(Data shown Opens)

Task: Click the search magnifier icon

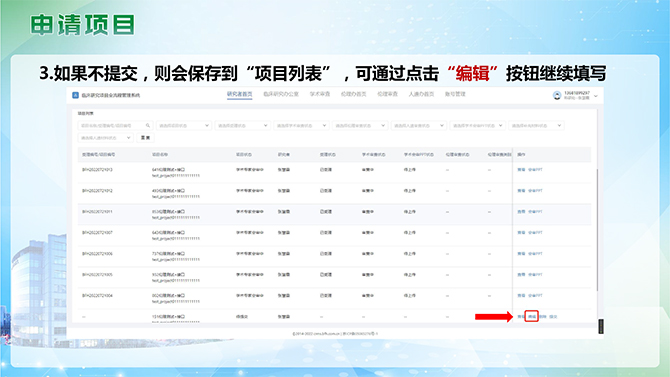Action: pos(148,126)
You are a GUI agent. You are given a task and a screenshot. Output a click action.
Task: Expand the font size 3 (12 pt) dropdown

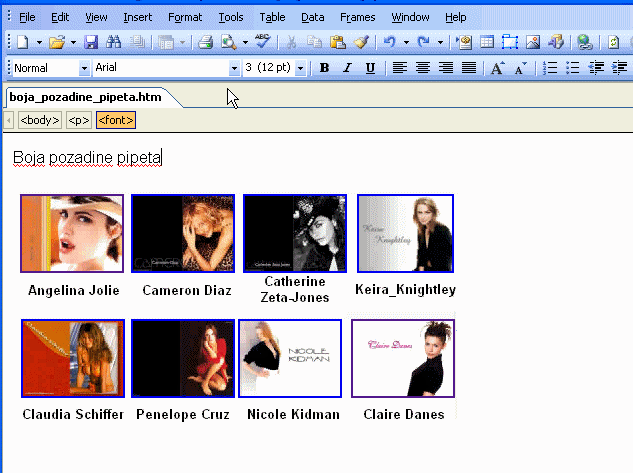click(300, 68)
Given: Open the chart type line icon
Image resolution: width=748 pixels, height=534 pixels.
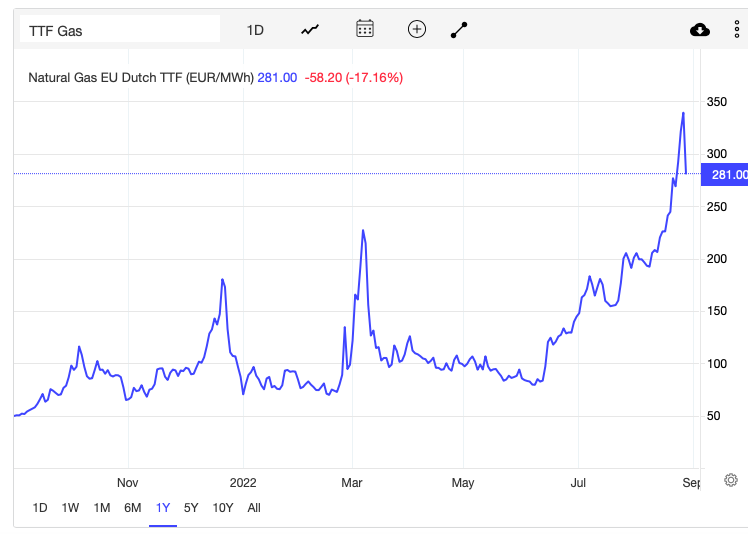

(Data shown Closes)

What is needed: Only the listing above, set down exactly and without pictures, belongs in the answer.

Answer for this exercise:
Task: Click the search magnifier icon

Action: pos(148,126)
You are a GUI agent. You are given a task and a screenshot. Output a click action.
Task: Expand the font size 3 (12 pt) dropdown

click(300, 68)
Given: Open the chart type line icon
Image resolution: width=748 pixels, height=534 pixels.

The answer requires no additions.